Granular Strategies for Consumer Segments

During this year's Double 11 shopping festival, getting granular has been a key focus. Establishing direct one-to-one connections with consumers with the highest spending power has become crucial for brands. For instance, Alibaba's 88VIP members placed orders that increased by 50 percent year-on-year, accounting for over 90 percent of sales for some brands during their member-exclusive sales events. Currently, 42 million people hold 88VIP membership, and their average spending is nine times that of non-members.Brands need to engage consumers both offline and online across all platforms to effectively target the most important and diverse consumer segments. The one-size-fits-all approach no longer works.

Granular Strategies for Emerging Growth Categories

The same granular approach is essential for categories. New subcategories are evolving into multi-billion-dollar industries. For example, the sales of blind box collectible toys, which barely existed before 2019, may exceed $2 billion this year. This trend is driven by the desire of young Chinese consumers for enjoyable moments and the chance to express themselves. Brands can leverage this hobby-driven trend to introduce new products and expand into new categories. Often, these categories are developed with an online-first approach, and e-commerce and Double 11 play a unique role in supporting the "product drop" business model, where highly anticipated, limited-edition products are released in limited quantities to generate demand and excitement. For instance, a collection from PaperPresented alone generated RMB 200 million in GMV on the first day of sales on Tmall. This collection was based on the popular dating game Love and Deepspace. In addition to PaperPresented, three toy brands including miHoYo, Jellycat, and Pop Mart achieved the RMB 100 million GMV milestone on Alibaba. (Exhibit 4)Other high-growth categories include low-sugar and sugar-free teas, outdoor clothing and gear, consumer health products, and pet supplies.

Enhancing Consumer Experience

While price and promotions attract people to Double 11, opaque promotion mechanisms have dampened the excitement. Consumers often need to meet certain spending thresholds to avail discounts, making the shopping experience confusing and cumbersome. Brands have the opportunity to enhance the shopping experience by investing in areas beyond just price. This includes improving customer service and leveraging AI, such as AI-based skin consultations or custom-formulated products.

Cost Efficiency and Returns Management

Cost efficiency has gained significant importance. The rising cancellation and return rates make inventory planning challenging and have substantial cost implications. Brands can reduce returns and cancellations by enhancing product descriptions and improving promotion mechanisms.
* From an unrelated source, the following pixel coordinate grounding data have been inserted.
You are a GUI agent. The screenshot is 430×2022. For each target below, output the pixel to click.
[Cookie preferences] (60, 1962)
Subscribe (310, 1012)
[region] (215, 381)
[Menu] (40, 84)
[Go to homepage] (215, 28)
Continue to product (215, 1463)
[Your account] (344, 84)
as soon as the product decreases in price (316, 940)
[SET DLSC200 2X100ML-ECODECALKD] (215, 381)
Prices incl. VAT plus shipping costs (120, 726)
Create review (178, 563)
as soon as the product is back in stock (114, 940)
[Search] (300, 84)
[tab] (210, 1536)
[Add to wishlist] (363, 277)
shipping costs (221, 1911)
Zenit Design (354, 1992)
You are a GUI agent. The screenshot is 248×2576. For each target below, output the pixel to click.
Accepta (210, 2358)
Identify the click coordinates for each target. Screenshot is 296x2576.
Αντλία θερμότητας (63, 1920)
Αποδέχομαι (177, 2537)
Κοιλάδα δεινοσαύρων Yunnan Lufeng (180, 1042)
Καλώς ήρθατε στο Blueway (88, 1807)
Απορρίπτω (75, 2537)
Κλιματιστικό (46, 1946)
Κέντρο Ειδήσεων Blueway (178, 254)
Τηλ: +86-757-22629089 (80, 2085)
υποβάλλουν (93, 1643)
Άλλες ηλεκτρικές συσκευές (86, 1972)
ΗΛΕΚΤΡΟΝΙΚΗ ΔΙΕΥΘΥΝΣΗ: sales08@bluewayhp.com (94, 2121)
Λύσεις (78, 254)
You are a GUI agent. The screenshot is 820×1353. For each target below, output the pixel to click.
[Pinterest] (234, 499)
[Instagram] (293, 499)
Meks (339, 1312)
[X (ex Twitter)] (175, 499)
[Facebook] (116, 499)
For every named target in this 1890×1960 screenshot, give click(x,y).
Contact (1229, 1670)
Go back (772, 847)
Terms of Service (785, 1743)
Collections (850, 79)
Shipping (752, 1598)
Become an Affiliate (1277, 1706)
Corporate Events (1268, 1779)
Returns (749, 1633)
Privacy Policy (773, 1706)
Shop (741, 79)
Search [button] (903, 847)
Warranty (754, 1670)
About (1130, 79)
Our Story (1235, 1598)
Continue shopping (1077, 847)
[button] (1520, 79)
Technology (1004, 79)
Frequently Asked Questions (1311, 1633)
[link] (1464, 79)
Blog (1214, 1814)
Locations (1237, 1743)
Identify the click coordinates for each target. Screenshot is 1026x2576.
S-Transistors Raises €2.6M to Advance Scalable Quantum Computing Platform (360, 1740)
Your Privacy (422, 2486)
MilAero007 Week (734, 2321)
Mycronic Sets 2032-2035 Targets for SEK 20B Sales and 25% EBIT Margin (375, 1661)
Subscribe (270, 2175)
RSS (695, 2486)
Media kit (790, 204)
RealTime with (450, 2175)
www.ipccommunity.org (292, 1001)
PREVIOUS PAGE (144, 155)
Platforms are providing merchants with more autonomy to handle disputes directly, reducing logistics costs and improving efficiencies through AI.Conclusion:Although there is clear momentum in China's consumption landscape, uncertainty remains. Companies must remain vigilant, plan for different scenarios, and be ready to adapt quickly to market changes. The pace of change in China is rapid, and businesses need to stay agile to navigate this dynamic environment successfully.